Nvidia GeForce GTX 1080 reviews and benchmarks

I would hope that most people with 980 Ti cards would not be seriously considering the 1080...

Why not? Custom 1080s might OC a lot. I have a 980 Ti and i need every last drop of performance for 4K. If the heavily OC'd 1080 beats the OC'd 980 Ti I will seriously consider the upgrade.
 
Why not? Custom 1080s might OC a lot. I have a 980 Ti and i need every last drop of performance for 4K. If the heavily OC'd 1080 beats the OC'd 980 Ti I will seriously consider the upgrade.

I did say "most." Some people obviously always want to be on the bleeding edge, money be damned. I'd put people with 4K monitors who intend to use them for high-end gaming in that camp.
 
I think that the people who bought used 980 Tis in the past week for ~$400 really lucked out from overreacting sellers.
 
980 - $550
780 - $650
680 - $500

Gtx 780 does not belong in that list

it's big kepler, 560mm² die, it's a cut down titan.

gtx 1080 is not a cut down pascal 'titan' (gp100) , it's the small die (gp104), like the 770 was and the 680, and the gtx 980 and 970, and the gtx 560-560ti before that.

I'm sure noone will read this and just argue that because big die kepler had a big die price that small die pascal should also cost 650 dollars...
 
I think that the people who bought used 980 Tis in the past week for ~$400 really lucked out from overreacting sellers.

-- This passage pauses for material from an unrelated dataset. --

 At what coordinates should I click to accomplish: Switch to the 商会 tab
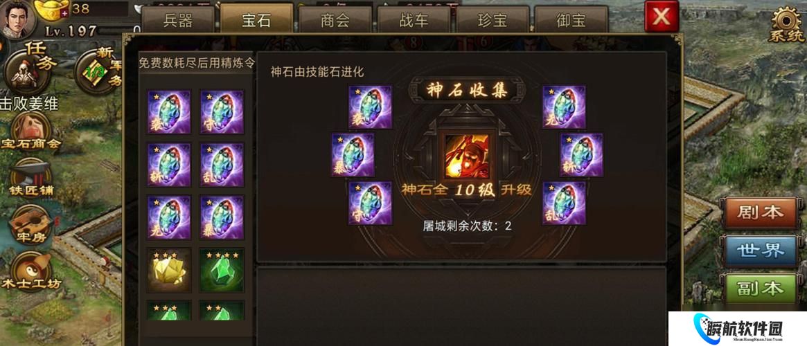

Kinda agree, if proper non reference models are still a ways out and all that's available is the FE then I could used 980 Ti prices actually going up a bit in the short term.

Right now, even a $450 non-ref 980 Ti looks like a great deal compared to the 1080 FE at $700.

Now if the 1070 delivers it could change things, but the 1080 def looks like a poor value right now compared to used 980 Tis. I expect 1070 OC performance however to be hampered by the reference cooler as well, so OC to OC it may not match a custom 980 Ti, even if it is faster at stock.
 
Seems like the 1080 needs to be water-cooled and kept under 75c like the Titan X to get the most performance out of it, although it seems to throttle even worse than Maxwell which is crazy but not unbelievable given more transistors packed into a smaller space.

Water-cooling on the Ti version is going to be a must. It should've been standard on the Titan X imo.
 
Wasn't nvidia going to sell them through their website? Did anything come of that?
 
Gtx 780 does not belong in that list

it's big kepler, 560mm² die, it's a cut down titan.

gtx 1080 is not a cut down pascal 'titan' (gp100) , it's the small die (gp104), like the 770 was and the 680, and the gtx 980 and 970, and the gtx 560-560ti before that.

I'm sure noone will read this and just argue that because big die kepler had a big die price that small die pascal should also cost 650 dollars...

Does any of that really matter, though, when it came to performance?

Were the jumps from the 680 to the 780 to the 980 wildly different, or were the "gains" more or less the same between generations regardless of price?

Try to read past the first sentence, then I don't have to repeat myself.

The name is completely arbitrary, what was once the x60 is now the x80, what was once the x80 is now x80 ti or titan

Please don't take this as a defense of Nvidia, but if both the name and price are arbitrary and have been shown to change depending on the generation, on what grounds does everyone have to criticize the Founder's Edition being released at $699? Is it just because they announced an MSRP for which no products have been announced?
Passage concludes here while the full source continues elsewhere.